▶ Extrait
6 octobre 2019

Ostende, Zweig, Roth, et les autres...


Traduit de l'allemand par Frédéric Joly

La couverture vieux style de "Ostende 1936" est d'autant plus engageante que l'on va passer quelques jours sur les rives belges de la mer du Nord. Bien que l'on sache que ce monde-là a disparu, on se dit que pour l'occasion ces hôtels pompeux, ombrelles et canotiers seront de bons compagnons de séjour.

On note rapidement que d'Ostende, il est peu question, mais le récit de Volker Weidermann (journaliste et critique littéraire) ne manque pas d'intérêt car il rassemble des écrivains devenus indésirables et impubliables en Allemagne nazie. "Ambiance de vacances, exubérance, crème glacée, parasols, indolence, vent et baraques bigarrées", la station balnéaire est un bel endroit pour ces "raconteurs d'histoires, tous jetés ici, en ce mois de juillet, sur le sable, par un caprice de la politique mondiale. Des conteurs contre le naufrage." Parmi ces gens en fuite dans un univers de villégiature, on trouve Hermann Kesten, Egon Erwin Kisch, Willi Münzenberg, Ersnt Toller, Arthur Koestler et, pour ceux qui m'ont particulièrement attaché, le couple Joseph Roth avec Irmgard Keun, et, auguste figure littéraire semblant planer au-dessus de cette société, Stefan Zweig.
Stefan Zweig et Joseph Roth
Joseph Roth est l'opposé de Zweig, le vilain canard qui boit trop, n'a pas d'argent, se désespère d'être délaissé par son ami. Lors de leur rencontre, Irmgard Keun s'éprend de ces yeux tristes: "Ma peau a tout de suite dit oui", écrira-t-elle plus tard. Elle aime boire, ils seront deux. Zweig aide matériellement son ami Roth, c'est un écrivain doué qu'il tente d'assagir, se réjouit de ce qu'il soit bien avec Irmgard, malgré une jalousie maladive. 
Mais le bon samaritain se lasse, ils se brouillent à cause de la tiédeur politique de Zweig envers le Troisième Reich. Joseph Roth mourra indigent en 1939 à Paris, affaibli par l'alcool et les ennuis. Le destin d'Irmgard Keun ne sera guère plus reluisant, elle a vécu jusqu'en 1982, loin de la littérature.

▶ Tâches à réaliser
1 – Recopiez le passage de l'extrait compris entre « La couverture vieux » et « compagnons de séjour. » inclus, en remplaçant « canotiers » par « chapeaux de paille ».
2 – D'après l'extrait, en quelle année et dans quelle ville Joseph Roth est-il mort ?

▶ Données fournies

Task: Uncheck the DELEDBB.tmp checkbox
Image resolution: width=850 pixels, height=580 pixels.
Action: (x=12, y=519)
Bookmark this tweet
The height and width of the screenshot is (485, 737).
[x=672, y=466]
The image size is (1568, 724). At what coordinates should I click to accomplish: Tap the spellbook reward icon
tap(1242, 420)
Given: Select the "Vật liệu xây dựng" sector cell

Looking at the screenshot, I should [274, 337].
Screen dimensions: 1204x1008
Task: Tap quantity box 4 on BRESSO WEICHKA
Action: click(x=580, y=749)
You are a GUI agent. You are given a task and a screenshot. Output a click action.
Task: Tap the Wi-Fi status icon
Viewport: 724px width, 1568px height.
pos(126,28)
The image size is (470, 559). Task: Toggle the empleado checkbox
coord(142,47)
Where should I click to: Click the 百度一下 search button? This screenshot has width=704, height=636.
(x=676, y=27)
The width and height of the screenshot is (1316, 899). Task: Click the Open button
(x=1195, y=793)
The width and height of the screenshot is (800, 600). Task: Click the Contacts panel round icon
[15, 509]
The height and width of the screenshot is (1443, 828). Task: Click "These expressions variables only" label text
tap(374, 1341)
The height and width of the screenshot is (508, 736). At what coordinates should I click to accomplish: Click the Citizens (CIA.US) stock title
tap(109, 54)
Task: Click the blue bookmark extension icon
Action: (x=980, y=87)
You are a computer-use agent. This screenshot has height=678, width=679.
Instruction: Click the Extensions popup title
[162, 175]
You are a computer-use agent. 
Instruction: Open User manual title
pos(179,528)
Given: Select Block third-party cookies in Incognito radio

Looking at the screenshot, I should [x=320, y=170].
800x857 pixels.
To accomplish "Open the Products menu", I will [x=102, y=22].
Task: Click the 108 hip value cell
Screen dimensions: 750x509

▶ Corrigé
1 –
La couverture vieux style de "Ostende 1936" est d'autant plus engageante que l'on va passer quelques jours sur les rives belges de la mer du Nord. Bien que l'on sache que ce monde-là a disparu, on se dit que pour l'occasion ces hôtels pompeux, ombrelles et chapeaux de paille seront de bons compagnons de séjour.

2 – En 1939, à Paris.